BRIEF = Determine how many lines in the following listing include "width". Respond with that number only.

--- --- ---

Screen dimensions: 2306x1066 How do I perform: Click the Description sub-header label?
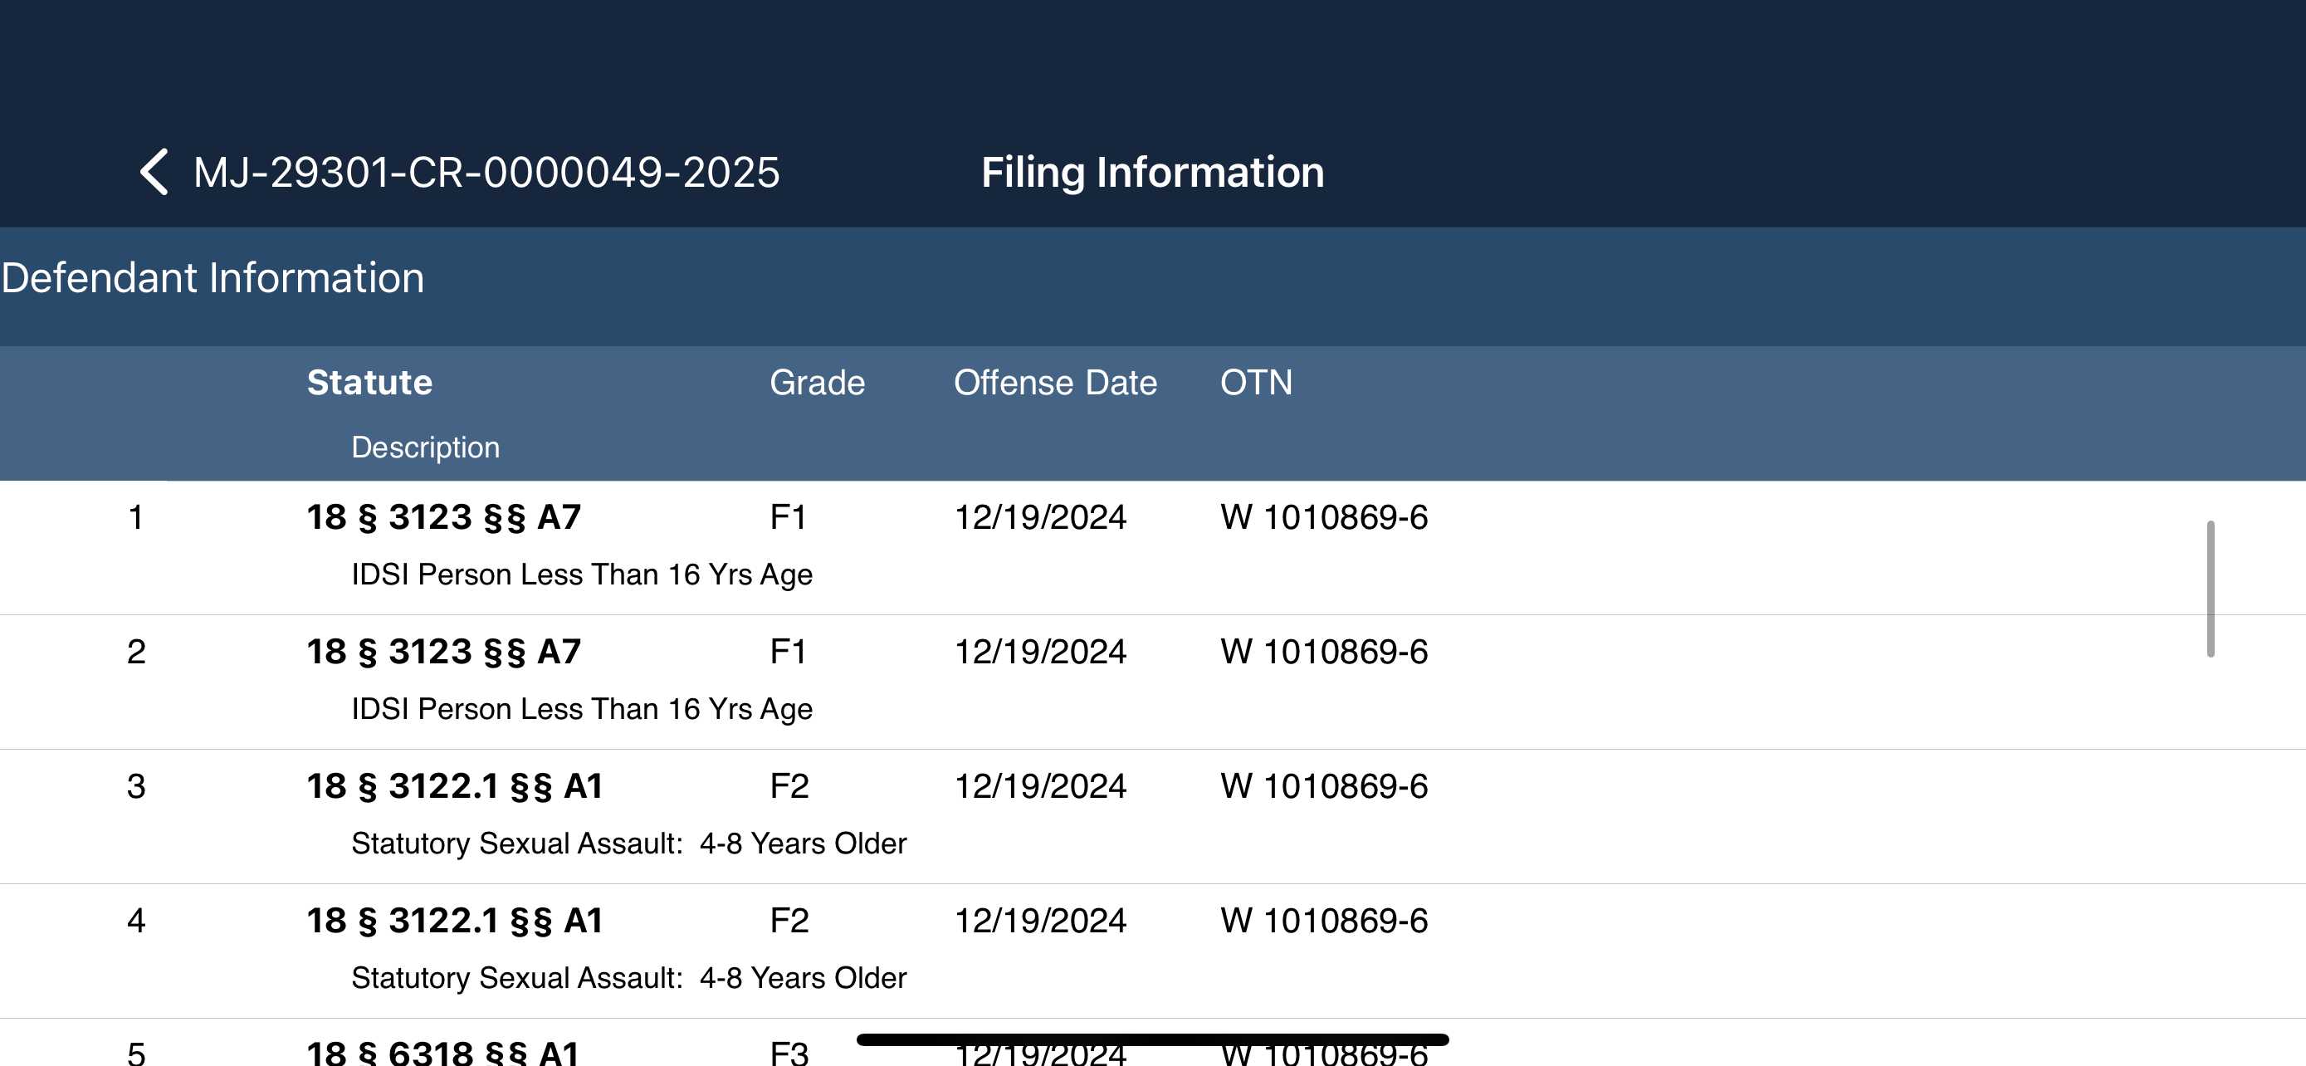[425, 447]
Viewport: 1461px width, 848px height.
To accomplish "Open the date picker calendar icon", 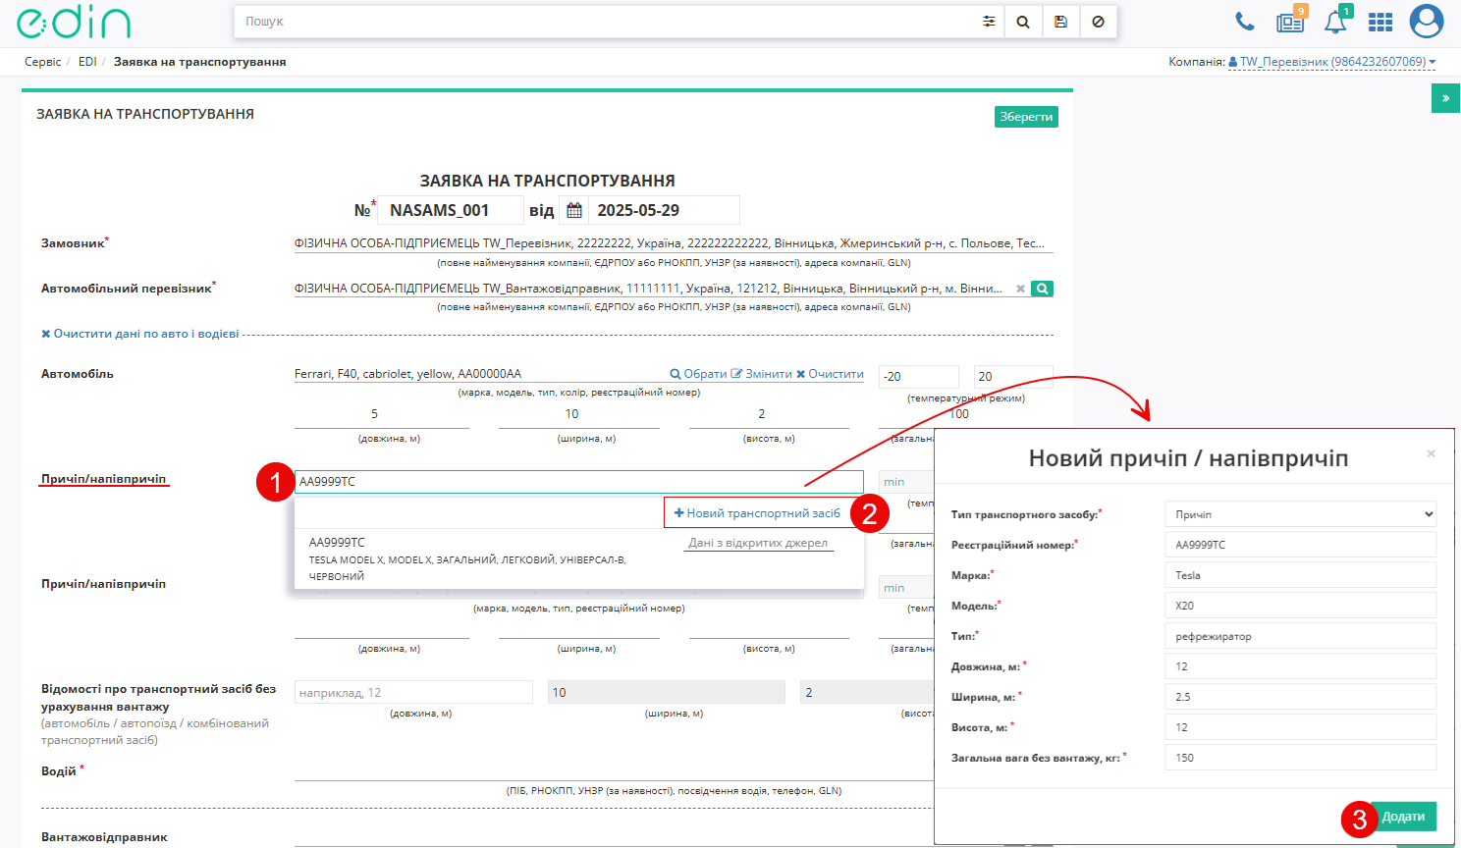I will (574, 210).
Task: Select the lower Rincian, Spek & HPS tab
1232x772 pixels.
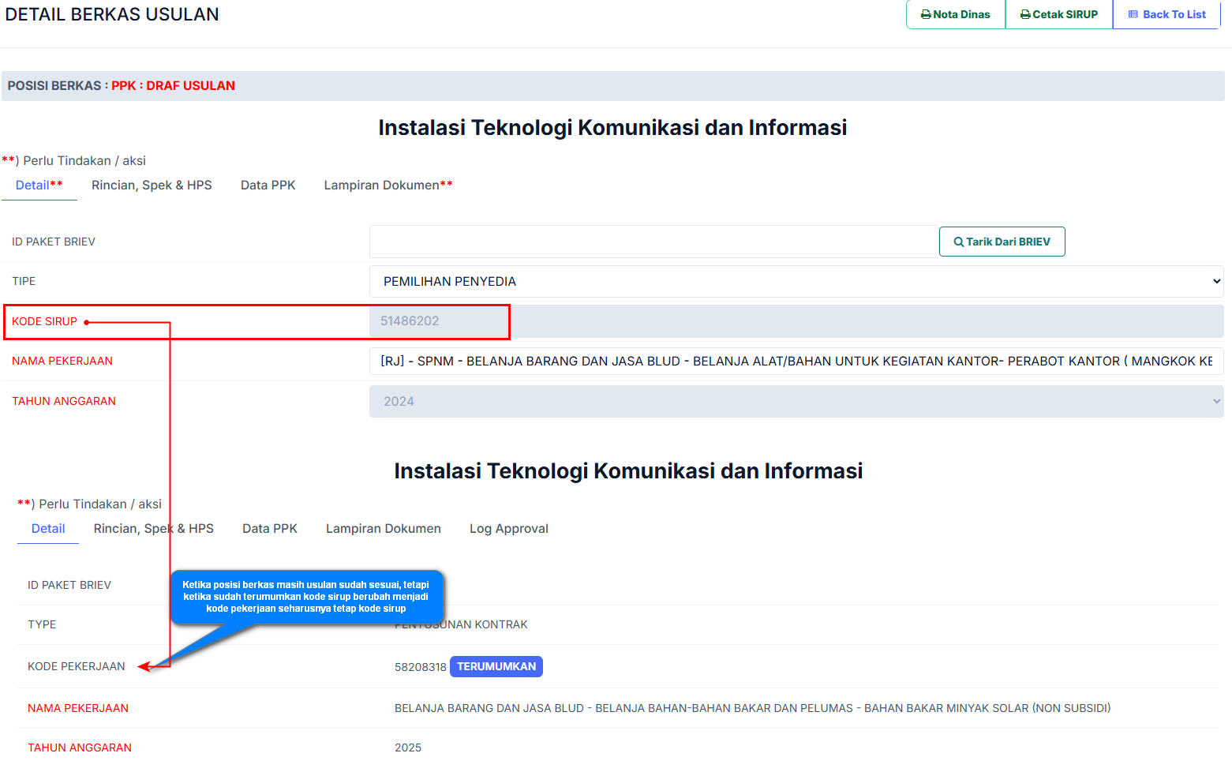Action: pos(153,529)
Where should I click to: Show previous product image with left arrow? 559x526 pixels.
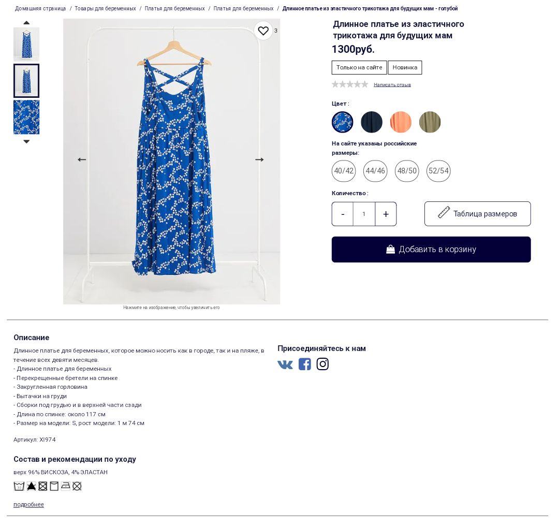click(x=82, y=160)
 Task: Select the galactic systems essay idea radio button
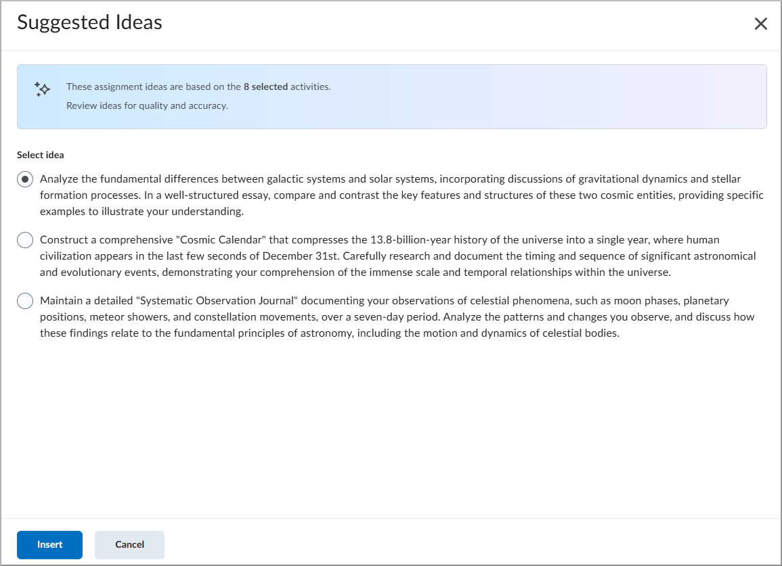tap(24, 179)
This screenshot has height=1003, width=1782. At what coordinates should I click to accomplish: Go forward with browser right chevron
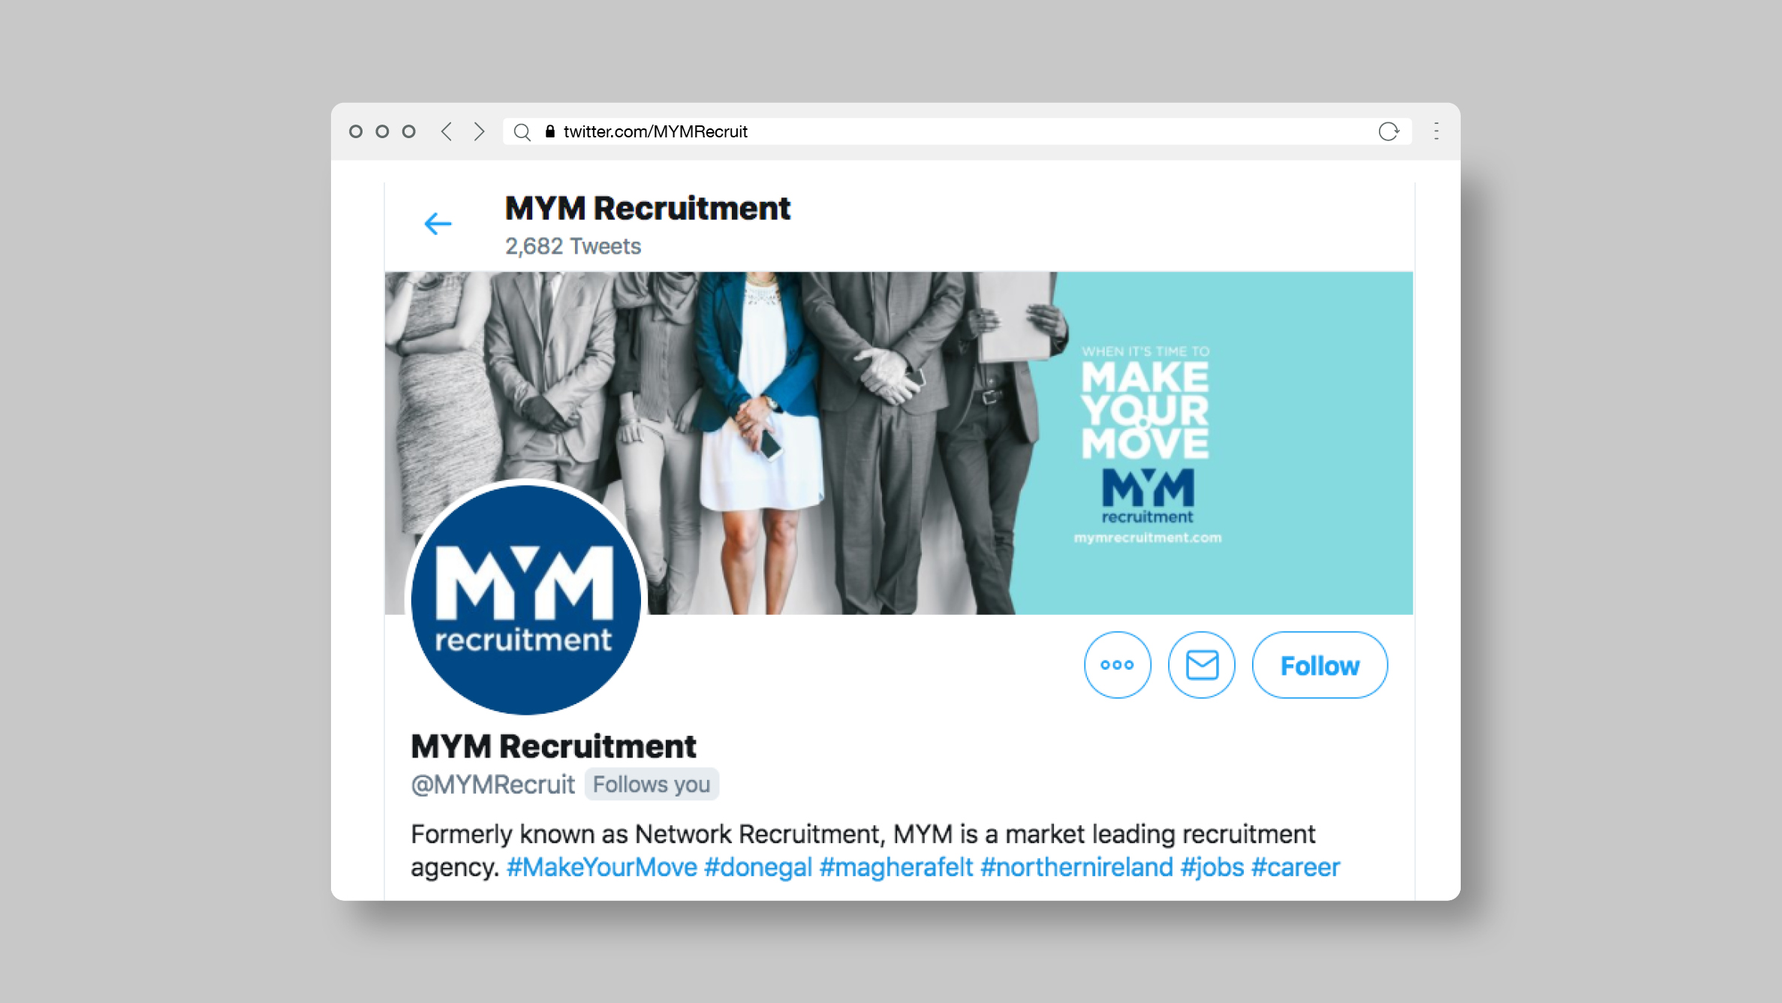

--- --- ---

SOLUTION TO THE PROBLEM = 2